Pure Rust SPSS .sav/.zsav reader and writer — Arrow-native, zero C dependencies.

Features

  • Blazing fast read and write for SPSS .sav (bytecode) and .zsav (zlib) files
  • Rich metadata: variable labels, value labels, missing values, MR sets, measure levels, and more
  • Lazy reader via scan_sav() — Polars LazyFrame with projection and row limit pushdown
  • Pure Rust with a native Python API — native Arrow integration, no C dependencies
  • Benchmarked up to 3–10x faster reads and 4–20x faster writes compared to current popular SPSS I/O libraries

Installation

Python:

uv add ambers

Rust:

cargo add ambers

Python

import ambers as am
import polars as pl

# Eager read — returns SavFile with .data and .meta
sav = am.read_sav("survey.sav")
sav.data                                                            # polars.DataFrame
sav.meta                                                            # SpssMetadata

# Lazy read — .data is a Polars LazyFrame
sav = am.scan_sav("survey.sav")
df = sav.data.select(["Q1", "Q2", "age"]).head(1000).collect()

# Explore metadata
sav.meta.summary()
sav.meta.describe("Q1")
sav.meta.value("Q1")

# Read metadata only (fast, skips data)
meta = am.read_sav_meta("survey.sav")

# Write back — roundtrip with full metadata
sav = am.read_sav("input.sav")
df, meta = sav.data, sav.meta
df = df.filter(pl.col("age") > 18)
am.write_sav(df, "filtered.sav", meta=meta)                        # bytecode (default for .sav)
am.write_sav(df, "compressed.zsav", meta=meta)                     # zlib (default for .zsav)
am.write_sav(df, "raw.sav", meta=meta, compression="uncompressed") # no compression
am.write_sav(df, "fast.zsav", meta=meta, compression_level=1)      # fast zlib

# From scratch — metadata is optional, inferred from DataFrame schema
am.write_sav(df, "new.sav")

.sav uses bytecode compression by default, .zsav uses zlib. Pass compression= to override ("uncompressed", "bytecode", "zlib"). Pass meta= to preserve all metadata from a prior read_sav(), or omit it to infer formats from the DataFrame.

Rust

use ambers::{read_sav, read_sav_metadata};

// Read data + metadata
let (batch, meta) = read_sav("survey.sav")?;
println!("{} rows, {} cols", batch.num_rows(), meta.number_columns);

// Read metadata only
let meta = read_sav_metadata("survey.sav")?;
println!("{}", meta.label("Q1").unwrap_or("(no label)"));

Metadata API (Python)

Method Description
meta.summary() Formatted overview: file info, type distribution, annotations
meta.describe("Q1") Deep-dive into a single variable (or list of variables)
meta.diff(other) Compare two metadata objects, returns MetaDiff
meta.label("Q1") Variable label
meta.value("Q1") Value labels dict
meta.format("Q1") SPSS format string (e.g. "F8.2", "A50")
meta.measure("Q1") Measurement level ("nominal", "ordinal", "scale")
meta.role("Q1") Variable role ("input", "target", "both", "none", "partition", "split")
meta.attribute("Q1", "CustomNote") Custom attribute values (list[str] or None)
meta.schema Full metadata as a nested Python dict

All variable-name methods raise KeyError for unknown variables.

Metadata Fields

All fields returned by the reader. Fields marked Write are preserved when passed via meta= to write_sav(). Read-only fields are set automatically (encoding, timestamps, row/column counts, etc.).

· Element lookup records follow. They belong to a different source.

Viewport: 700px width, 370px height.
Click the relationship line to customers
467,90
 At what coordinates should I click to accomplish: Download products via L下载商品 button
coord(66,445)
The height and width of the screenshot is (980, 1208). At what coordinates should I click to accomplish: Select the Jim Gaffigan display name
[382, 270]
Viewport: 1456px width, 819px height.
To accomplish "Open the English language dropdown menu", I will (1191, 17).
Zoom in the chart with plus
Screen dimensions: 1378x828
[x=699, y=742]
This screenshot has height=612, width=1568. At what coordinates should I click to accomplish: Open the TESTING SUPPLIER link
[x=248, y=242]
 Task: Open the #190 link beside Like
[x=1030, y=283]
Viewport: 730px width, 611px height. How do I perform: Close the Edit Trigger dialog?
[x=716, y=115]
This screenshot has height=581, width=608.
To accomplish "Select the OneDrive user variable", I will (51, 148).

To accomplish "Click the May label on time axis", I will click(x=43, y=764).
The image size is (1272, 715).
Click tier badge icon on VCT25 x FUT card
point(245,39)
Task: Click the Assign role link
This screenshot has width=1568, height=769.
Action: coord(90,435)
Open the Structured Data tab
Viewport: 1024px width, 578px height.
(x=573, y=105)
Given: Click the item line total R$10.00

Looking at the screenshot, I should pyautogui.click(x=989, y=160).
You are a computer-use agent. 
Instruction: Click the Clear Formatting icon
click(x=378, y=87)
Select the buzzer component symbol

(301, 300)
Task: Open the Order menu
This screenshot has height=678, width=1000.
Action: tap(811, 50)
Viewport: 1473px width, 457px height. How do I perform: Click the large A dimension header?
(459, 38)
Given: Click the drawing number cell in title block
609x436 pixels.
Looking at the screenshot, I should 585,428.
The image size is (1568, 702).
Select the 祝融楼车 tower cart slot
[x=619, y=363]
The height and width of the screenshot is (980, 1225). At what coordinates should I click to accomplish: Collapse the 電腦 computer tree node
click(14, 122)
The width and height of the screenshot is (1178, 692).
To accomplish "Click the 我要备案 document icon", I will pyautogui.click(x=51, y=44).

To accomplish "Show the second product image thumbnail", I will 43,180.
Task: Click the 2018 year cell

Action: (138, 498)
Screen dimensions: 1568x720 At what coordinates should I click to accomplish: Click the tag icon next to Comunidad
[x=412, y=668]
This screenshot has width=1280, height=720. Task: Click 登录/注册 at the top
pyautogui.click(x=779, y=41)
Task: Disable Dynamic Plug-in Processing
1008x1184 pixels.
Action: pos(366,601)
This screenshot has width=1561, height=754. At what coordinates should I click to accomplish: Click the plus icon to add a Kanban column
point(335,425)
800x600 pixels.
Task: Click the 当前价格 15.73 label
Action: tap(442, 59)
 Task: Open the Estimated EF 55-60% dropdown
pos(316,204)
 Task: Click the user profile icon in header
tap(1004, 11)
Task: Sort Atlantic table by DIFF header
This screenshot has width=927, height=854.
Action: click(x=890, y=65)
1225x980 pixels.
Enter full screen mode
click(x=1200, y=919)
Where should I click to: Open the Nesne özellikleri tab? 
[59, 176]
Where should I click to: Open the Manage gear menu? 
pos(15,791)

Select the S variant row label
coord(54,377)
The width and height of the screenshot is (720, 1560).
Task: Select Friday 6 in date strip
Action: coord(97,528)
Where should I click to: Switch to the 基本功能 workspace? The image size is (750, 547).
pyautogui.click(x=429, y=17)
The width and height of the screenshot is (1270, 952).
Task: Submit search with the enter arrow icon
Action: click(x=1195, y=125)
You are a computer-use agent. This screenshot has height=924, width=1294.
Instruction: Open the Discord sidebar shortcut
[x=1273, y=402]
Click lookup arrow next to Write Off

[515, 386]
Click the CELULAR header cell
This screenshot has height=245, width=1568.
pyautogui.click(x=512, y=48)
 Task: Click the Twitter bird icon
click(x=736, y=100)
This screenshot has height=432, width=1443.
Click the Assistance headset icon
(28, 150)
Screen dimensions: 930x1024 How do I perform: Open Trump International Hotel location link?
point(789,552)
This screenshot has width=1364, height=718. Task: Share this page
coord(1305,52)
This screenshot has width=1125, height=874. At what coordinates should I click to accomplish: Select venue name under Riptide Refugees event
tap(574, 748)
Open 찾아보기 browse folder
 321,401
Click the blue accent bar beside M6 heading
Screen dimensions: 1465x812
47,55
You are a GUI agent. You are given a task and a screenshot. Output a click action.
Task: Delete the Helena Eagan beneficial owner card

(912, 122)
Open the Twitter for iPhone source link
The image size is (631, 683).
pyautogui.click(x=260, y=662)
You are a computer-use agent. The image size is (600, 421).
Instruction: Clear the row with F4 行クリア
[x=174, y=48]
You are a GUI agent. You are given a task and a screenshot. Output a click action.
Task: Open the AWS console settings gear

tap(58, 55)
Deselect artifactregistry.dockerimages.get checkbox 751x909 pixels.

Note: This is a first pass — field names and behavior may change without warning in future releases.

Field Read Write Type
file_label yes yes str
file_format yes str
file_encoding yes str
creation_time yes str
compression yes str
number_columns yes int
number_rows yes int | None
weight_variable yes yes str | None
notes yes yes list[str]
variable_names yes list[str]
variable_labels yes yes dict[str, str]
variable_value_labels yes yes dict[str, dict[float|str, str]]
variable_formats yes yes dict[str, str]
variable_measures yes yes dict[str, str]
variable_alignments yes yes dict[str, str]
variable_storage_widths yes dict[str, int]
variable_display_widths yes yes dict[str, int]
variable_roles yes yes dict[str, str]
variable_missing_values yes yes dict[str, dict]
variable_attributes yes yes dict[str, dict[str, list[str]]]
mr_sets yes yes dict[str, dict]
arrow_data_types yes dict[str, str]

Creating metadata from scratch:

meta = am.SpssMetadata(
    file_label="Customer Survey 2026",
    variable_labels={"Q1": "Satisfaction", "Q2": "Loyalty"},
    variable_value_labels={"Q1": {1: "Low", 5: "High"}},
    variable_measures={"Q1": "ordinal", "Q2": "nominal"},
)
am.write_sav(df, "output.sav", meta=meta)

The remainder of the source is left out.